J'étais sous le choc. Je me sentais pommée. Je ne savais plus quoi faire. Je ne savais plus quoi penser. Je marchais, je ne savais pas non plus ou j'allait. Je ne voulait pas savoir de toute façon. Maintenant, tout m'étais égal. Le ciel devenait de plus en plus sombre. J'entendis un coup de tonerre et il se mit a pleuvoir. Il pleuvait des cordes. Je m'en foutait. Car maintenant je m'étais décidé, je ne serais plus de cette terre avant minuit. C'était décidé. Je ne reviendrai pas sur ma décision. Même si un miracle arrivait. Je m'en foutait toujours. Ces mots résonnait dans mon esprit. "Je m'en foutait toujours, je m'en foutait toujours, je m'en foutait toujours..." Je m'assis sur un banc, j'étais trempé. Mais je m'en foutait. J'attendais. J'attendais que la nuit tombe pour passer à l'acte. Je regardais les gens passer, faire leur vie. Mais je m'en foutait. Je repensais à ma vie, ou du moins ce qu'elle est devenue, ce que je suis devenue. J'avais beau me poser cette question, je ne savais pas quoi répondre. Mais je m'en foutais. Je regarde mon portable, 12 appels en abscence, c'était ma mère. A quoi bon la rapeler. C'est à cause d'elle tout ça ! Elle me présente son amant !! N'importe quoi. A ce moment, je voyait la ville plus sombre avec moins de monde dans la rue. Je me suis levé de ce banc et avança. Je vis un escalier de secours pour monter au toit d'un immeuble. Une marche, deux marche, trois marche... J'avançais. Doucement, mais j'y allai. Ce que je ne savais pas c'est que quelqu'un m'avait vu monter cet escalier et m'as suivi. J'étais en haut. Je voyais toute les ville.
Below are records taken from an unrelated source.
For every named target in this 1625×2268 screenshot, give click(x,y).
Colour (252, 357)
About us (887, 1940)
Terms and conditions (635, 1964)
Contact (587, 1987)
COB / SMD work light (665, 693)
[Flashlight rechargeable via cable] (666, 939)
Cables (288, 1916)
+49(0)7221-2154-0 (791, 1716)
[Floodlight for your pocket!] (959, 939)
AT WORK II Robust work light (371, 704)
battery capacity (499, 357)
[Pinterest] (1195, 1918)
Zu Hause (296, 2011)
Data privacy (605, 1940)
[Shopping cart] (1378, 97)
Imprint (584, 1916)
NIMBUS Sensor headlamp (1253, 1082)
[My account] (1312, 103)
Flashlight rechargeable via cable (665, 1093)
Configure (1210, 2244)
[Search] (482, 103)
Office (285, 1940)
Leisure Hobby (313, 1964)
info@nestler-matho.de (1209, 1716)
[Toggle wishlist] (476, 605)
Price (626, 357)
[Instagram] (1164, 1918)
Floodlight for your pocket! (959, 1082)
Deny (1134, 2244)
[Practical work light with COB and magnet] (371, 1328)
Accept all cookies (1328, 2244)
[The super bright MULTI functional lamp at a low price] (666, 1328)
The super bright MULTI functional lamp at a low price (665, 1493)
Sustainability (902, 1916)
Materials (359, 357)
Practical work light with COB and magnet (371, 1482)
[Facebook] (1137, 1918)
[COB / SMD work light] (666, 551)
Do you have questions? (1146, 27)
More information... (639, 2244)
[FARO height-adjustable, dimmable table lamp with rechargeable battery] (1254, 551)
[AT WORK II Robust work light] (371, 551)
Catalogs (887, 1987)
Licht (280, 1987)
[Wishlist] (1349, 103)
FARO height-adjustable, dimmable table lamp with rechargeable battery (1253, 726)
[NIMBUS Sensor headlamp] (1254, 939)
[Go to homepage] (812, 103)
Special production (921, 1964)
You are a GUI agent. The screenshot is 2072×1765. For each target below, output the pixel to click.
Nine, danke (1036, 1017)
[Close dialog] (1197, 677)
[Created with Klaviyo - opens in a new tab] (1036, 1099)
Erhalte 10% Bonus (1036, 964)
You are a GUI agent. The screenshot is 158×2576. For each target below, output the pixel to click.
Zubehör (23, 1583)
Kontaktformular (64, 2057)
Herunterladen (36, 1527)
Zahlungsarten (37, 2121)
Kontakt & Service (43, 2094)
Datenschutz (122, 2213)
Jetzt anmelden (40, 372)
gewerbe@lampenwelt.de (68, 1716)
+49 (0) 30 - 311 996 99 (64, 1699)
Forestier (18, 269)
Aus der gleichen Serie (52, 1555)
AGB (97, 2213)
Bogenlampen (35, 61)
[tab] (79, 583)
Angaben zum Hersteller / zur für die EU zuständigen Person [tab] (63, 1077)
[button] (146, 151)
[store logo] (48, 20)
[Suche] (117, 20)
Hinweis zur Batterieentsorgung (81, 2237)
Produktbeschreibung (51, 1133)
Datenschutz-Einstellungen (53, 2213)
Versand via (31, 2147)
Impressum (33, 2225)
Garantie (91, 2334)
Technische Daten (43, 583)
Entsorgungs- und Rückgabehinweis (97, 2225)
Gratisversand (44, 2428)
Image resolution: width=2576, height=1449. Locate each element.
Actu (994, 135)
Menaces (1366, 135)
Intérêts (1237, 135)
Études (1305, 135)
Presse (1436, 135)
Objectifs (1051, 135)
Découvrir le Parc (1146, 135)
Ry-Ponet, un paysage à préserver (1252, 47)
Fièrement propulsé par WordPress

J'avançais petit à petit vers les bord du toit et commençait à chanter.
"Ich schrei in die Nacht für Dich,
lass mich nicht im Stich,
Spring nicht.
Die lichter fangen Dich nicht,
sie betrügen Dich.
Spring nicht.
Erinner Dich,
an Dich und mich.
Die Welt da unten zählt nicht,
Bitte spring nicht."
J'y étais. Au bord. Je me sentais prête. Je me décidait à rechanter ce refrain une dernière fois.
"Ich schrei in die Nacht für Dich,
lass mich nicht im Stich,
Spring nicht.
Die lichter fangen Dich nicht,
sie betrügen Dich.
Spring nicht.
Erinner Dich,
an Dich und mich.
Die Welt da unten zählt nicht
..."
Inconnu: BITTE SRPING NICHT...
Je me retournais et je vis quelqu'un. Sans doute un homme mince, avec une coiffure bizarre. j'étais sûre de l'avoir déja vu. Mais plus aucun souvenir d'où.Je ne me sentais pas bien du tout. Ma tête commença à tournée. Et ce fit le trou noir.